REQUIRED ACTION:
Copy each line below word for word and drop every image.

DATA SECTION:
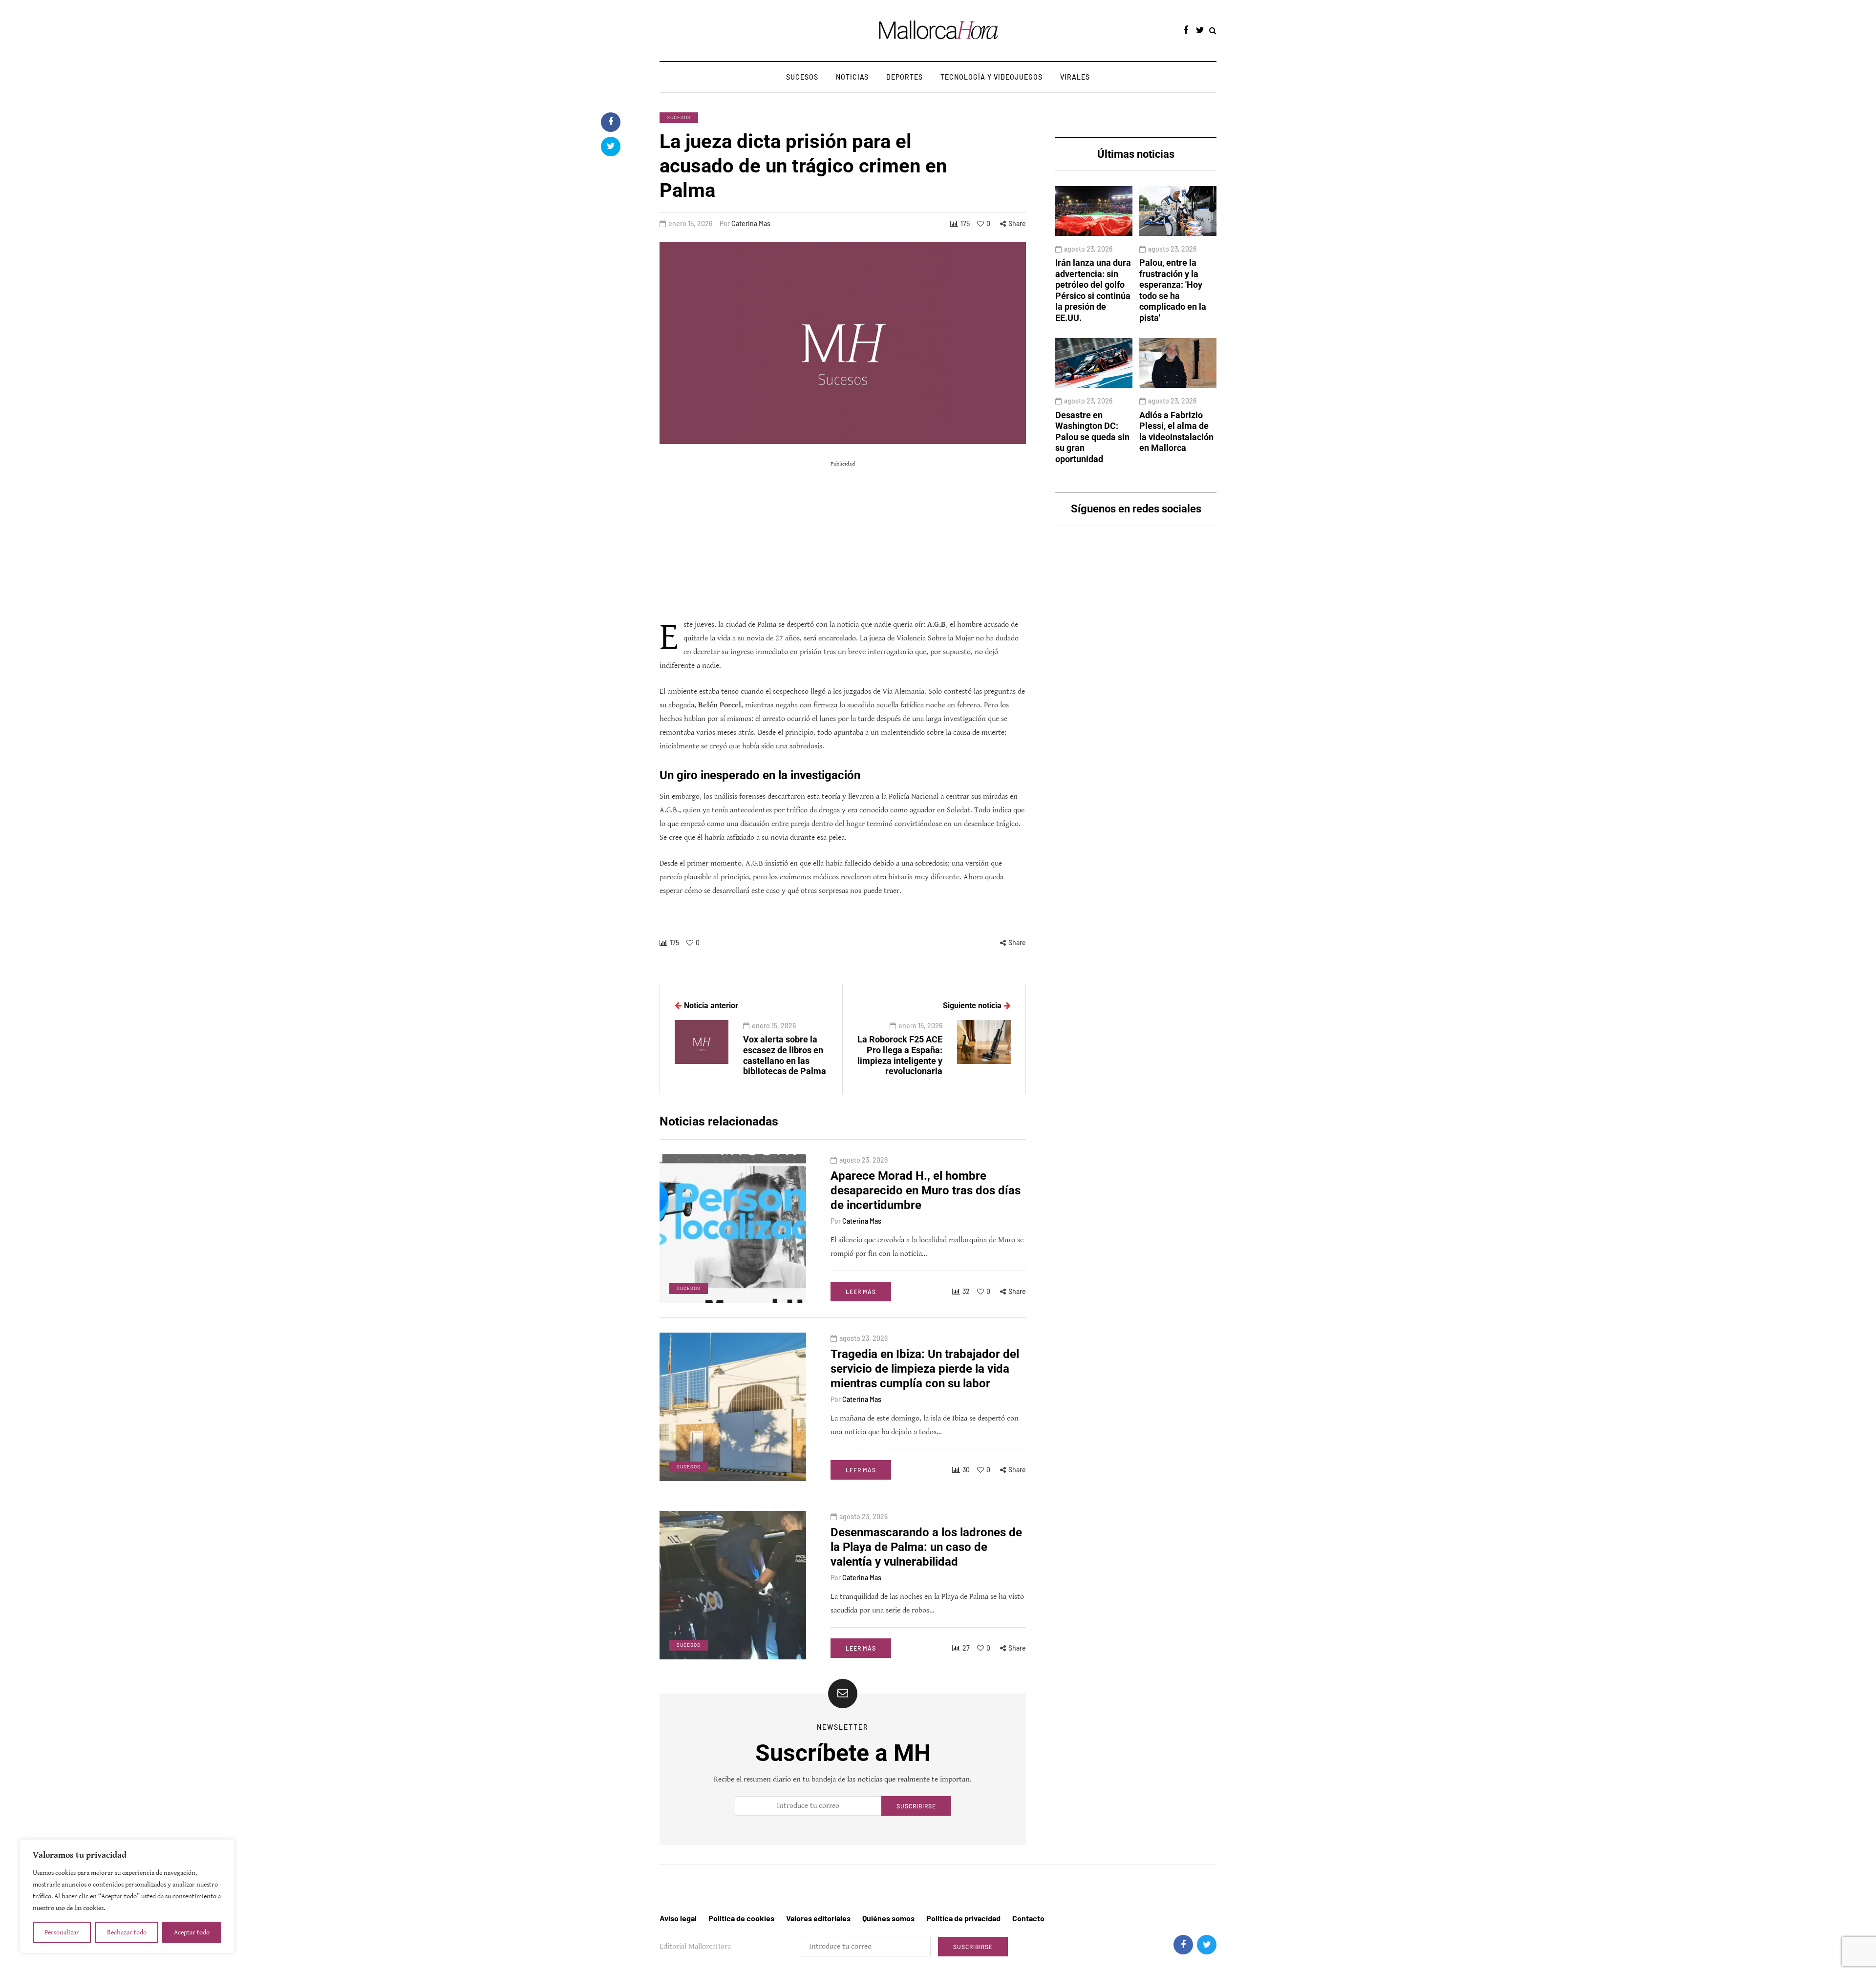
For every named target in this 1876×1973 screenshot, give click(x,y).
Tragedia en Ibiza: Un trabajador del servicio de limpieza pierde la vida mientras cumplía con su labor (925, 1368)
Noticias (852, 77)
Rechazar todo (127, 1932)
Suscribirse (916, 1806)
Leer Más (861, 1291)
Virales (1075, 77)
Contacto (1028, 1918)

EXERCISE RESULT:
For every named target in this 1876×1973 screenshot, give click(x,y).
Tragedia en Ibiza: Un trabajador del servicio de limpieza pierde la vida mientras cumplía con su labor (925, 1368)
Noticias (852, 77)
Rechazar todo (127, 1932)
Suscribirse (916, 1806)
Leer Más (861, 1291)
Virales (1075, 77)
Contacto (1028, 1918)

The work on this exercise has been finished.